We’re into the third straight week of Rep. Alexandria Ocasio-Cortez, D-N.Y., defending her claim that U.S. migrant detention centers are reminiscent of concentration camps, and she still doesn’t seem to understand that words, just like actions, have consequences.
She remains unapologetic, even after Holocaust survivors spoke up and asked her not to use their loss as a means for political gain. Ocasio-Cortez has claimed that by “concentration camp,” she meant the academic, historical definition and not the well-known definition identified with Nazi Germany’s death camps for Jewish people. She clearly invoked the latter, however, with the phrase “Never again,” and she even argued that Jewish members of her constituency supported her message.
We know what Ocasio-Cortez meant and, even worse, we know she doesn’t care. When presented with bipartisan condemnation, she painted herself as the victim (she’s pretty good at that) and went looking for Jewish residents and historians who would back her up.
The news cycle might have left it behind, but Ocasio-Cortez’s carelessness still matters, three weeks later. We remember the Holocaust not because we want to, but because we need to. And we need to remember it because right now the memory and truth of the Holocaust is under assault from academics and politicos alike. Ocasio-Cortez’s reference cheapens its memory, whether she’ll admit it or not.
As my colleague Seth Mandel explained on Twitter, there are a few ways to make Nazi comparisons, both of which are unfortunately prevalent in our political discourse. The first is to compare a specific person, like Trump, to a Nazi. This is a common rhetorical exercise that typically goes unnoticed. The second, however, is much more alarming. It uses the victims as a comparison point, a model for what happens when a group of people are forced to endure unparalleled suffering.

Task objective →
Name every individual person the opinion piece mentions by name. Work only from the opinion piece.

Data segment →
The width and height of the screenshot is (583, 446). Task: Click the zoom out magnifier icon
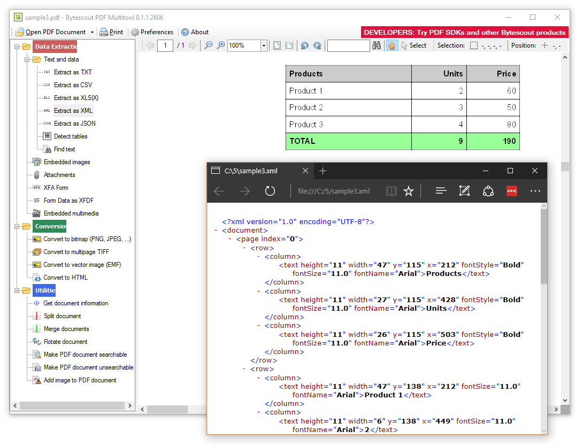click(209, 46)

Your solution →
Alexandria Ocasio-Cortez, Seth Mandel, Trump